Uang Negara Rp310,61 Triliun dan 58 Kg Emas Dikorupsi pada 2024
Selain kasus korupsi, Harli Siregar juga mengungkapkan Kejaksaan Agung menangani berbagai tindak pidana lainnya, termasuk perpajakan, kepabeanan dan cukai.
Kejaksaan Agung (Kejagung) melaporkan bahwa total kerugian negara akibat dugaan korupsi pada tahun 2024 mencapai Rp310,61 triliun, 7,88 juta dolar Amerika Serikat (AS), dan 58,135 kilogram emas.
Kepala Pusat Penerangan Hukum Kejagung, Harli Siregar, menjelaskan bahwa selama 2024, Kejagung telah melakukan penyelidikan terhadap 2.316 kasus tindak pidana korupsi, dengan 1.589 kasus dalam tahap penyidikan, 2.036 kasus dituntut, dan 1.836 kasus dieksekusi.
“Kemudian ada pula upaya hukum banding sebanyak 511 perkara, kasasi 420 perkara, dan peninjauan kembali sebanyak 59 perkara pada tindak pidana korupsi,” ujar Harli dalam konferensi pers yang diselenggarakan di Jakarta pada Selasa, 31 Desember 2024, seperti yang dikutip dari Antara.
Harli merinci bahwa kerugian negara tersebut berasal dari dugaan tindak pidana korupsi dalam tata niaga komoditas timah di wilayah izin usaha pertambangan (IUP) PT Timah Tbk pada periode 2015-2022, yang menyebabkan kerugian negara sebesar Rp300 triliun serta dugaan korupsi Besitang-Langsa yang mencapai Rp1 triliun.
Selain itu, terdapat dugaan korupsi terkait penyalahgunaan wewenang dan penjualan emas oleh Butik Emas Logam Mulia (BELM) Surabaya 01 Antam yang merugikan negara sebesar Rp1,07 triliun dan 58,135 kg emas, serta dugaan korupsi pengelolaan komoditas emas pada tahun 2010-2022 yang mencapai Rp24,58 miliar.
Di samping itu, ada dugaan korupsi Duta Palma senilai Rp4,79 triliun dan 7,88 juta dolar AS, serta dugaan korupsi dalam importasi gula di Kementerian Perdagangan untuk periode 2015-2023 yang mencapai Rp400 miliar.
Tangani Kasus Selain Korupsi
Harli juga menambahkan bahwa selain tindak pidana korupsi, Kejagung menangani kasus tindak pidana lainnya, termasuk perpajakan, kepabeanan, dan cukai.

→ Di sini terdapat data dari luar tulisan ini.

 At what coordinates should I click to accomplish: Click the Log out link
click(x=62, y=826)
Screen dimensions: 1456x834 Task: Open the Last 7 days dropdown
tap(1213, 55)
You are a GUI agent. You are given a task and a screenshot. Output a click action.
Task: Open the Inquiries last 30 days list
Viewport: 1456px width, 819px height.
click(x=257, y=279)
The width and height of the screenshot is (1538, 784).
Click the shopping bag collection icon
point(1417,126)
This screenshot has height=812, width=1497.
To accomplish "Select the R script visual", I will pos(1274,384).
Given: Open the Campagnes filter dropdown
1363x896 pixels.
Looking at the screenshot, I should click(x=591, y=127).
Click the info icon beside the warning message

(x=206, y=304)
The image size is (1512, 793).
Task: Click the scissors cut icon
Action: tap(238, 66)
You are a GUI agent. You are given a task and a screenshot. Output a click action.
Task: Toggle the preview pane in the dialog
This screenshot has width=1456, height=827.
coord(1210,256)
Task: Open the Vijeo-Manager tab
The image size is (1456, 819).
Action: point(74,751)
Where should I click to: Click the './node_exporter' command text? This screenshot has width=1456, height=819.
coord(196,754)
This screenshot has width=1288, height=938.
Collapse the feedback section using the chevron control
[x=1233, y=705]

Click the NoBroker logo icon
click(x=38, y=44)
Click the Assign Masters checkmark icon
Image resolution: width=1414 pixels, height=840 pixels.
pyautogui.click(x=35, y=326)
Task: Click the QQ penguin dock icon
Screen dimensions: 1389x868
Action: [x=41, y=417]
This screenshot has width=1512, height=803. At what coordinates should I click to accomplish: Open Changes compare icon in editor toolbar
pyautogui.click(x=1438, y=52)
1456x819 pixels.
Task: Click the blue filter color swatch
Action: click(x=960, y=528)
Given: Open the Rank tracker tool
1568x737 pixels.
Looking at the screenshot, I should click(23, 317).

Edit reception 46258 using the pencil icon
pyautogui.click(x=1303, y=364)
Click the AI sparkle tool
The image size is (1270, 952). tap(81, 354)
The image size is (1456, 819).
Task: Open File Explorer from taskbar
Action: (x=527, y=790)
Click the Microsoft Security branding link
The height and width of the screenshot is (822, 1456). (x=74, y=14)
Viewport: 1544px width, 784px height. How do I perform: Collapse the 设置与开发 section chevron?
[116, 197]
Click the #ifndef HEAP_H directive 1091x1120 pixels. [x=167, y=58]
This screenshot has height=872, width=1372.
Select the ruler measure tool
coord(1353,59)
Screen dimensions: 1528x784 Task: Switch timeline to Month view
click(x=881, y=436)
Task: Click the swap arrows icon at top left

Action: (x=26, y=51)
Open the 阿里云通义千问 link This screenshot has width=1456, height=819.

Untuk tindak pidana perpajakan, terdapat 73 perkara yang dituntut, 51 perkara yang dieksekusi, serta upaya hukum banding pada delapan perkara, kasasi tiga perkara, dan peninjauan kembali pada tiga perkara.
Sementara itu, dalam bidang kepabeanan, terdapat berbagai tindak pidana yang ditangani. Adapun rincian penuntutan mencakup sebanyak 51 perkara, eksekusi sebanyak 35 perkara, banding sebanyak dua perkara, kasasi sebanyak tiga perkara, dan peninjauan kembali (PK) sebanyak tiga perkara.
Harli menambahkan bahwa di sektor cukai, penuntutan tercatat sebanyak 157 perkara, dengan eksekusi mencapai 131 perkara, banding sebanyak 17 perkara, dan kasasi sebanyak 13 perkara. Selain itu, terdapat pula 184 perkara yang menarik perhatian publik di seluruh Indonesia selama tahun ini.